РИМСКИЙ КАТОЛИЦИЗМ И ПОЛИТИЧЕСКАЯ ФОРМА
Существует антиримский аффект. Им питается борьба против папизма, иезуитизма и клерикализма, которая — с невероятными затратами религиозной и политической энергии — приводит в движение несколько столетий европейской истории. Не только фанатичные сектанты — целые поколения благочестивых протестантов и православных христиан видели в Риме Антихриста или вавилонскую блудницу Апокалипсиса. Мифологическая сила этого образа была глубже и мощнее любого экономического расчета.
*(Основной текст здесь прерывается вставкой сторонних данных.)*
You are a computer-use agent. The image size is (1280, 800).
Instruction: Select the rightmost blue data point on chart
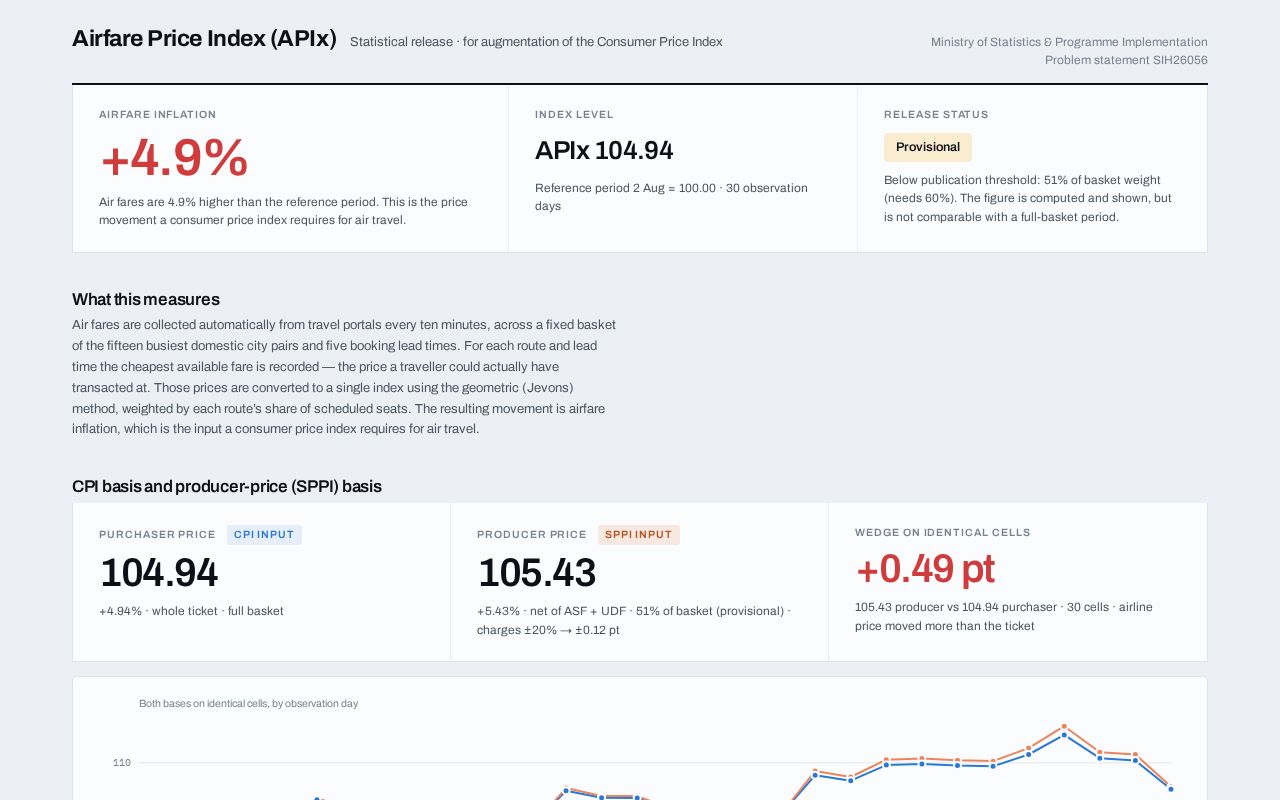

Он еще долго действовал: у Гладстона или в «Мыслях и воспоминаниях» Бисмарка еще обнаруживается нервическое беспокойство, когда на сцене появляются тайно интригующие иезуиты или прелаты. Однако весь чувственный или даже, с позволения сказать, мифический арсенал борьбы за культуру и вообще всей борьбы против Ватикана, равно как и французское разделение церкви и государства, вполне безобидны в сравнении с демоническим бешенством Кромвеля.[118]
С XVIII в. аргументация становится все более и более рационалистичной и плоской. Только у одного русского православного, Достоевского, отвращение к Риму обретает эпохальное величие в изображении Великого Инквизитора.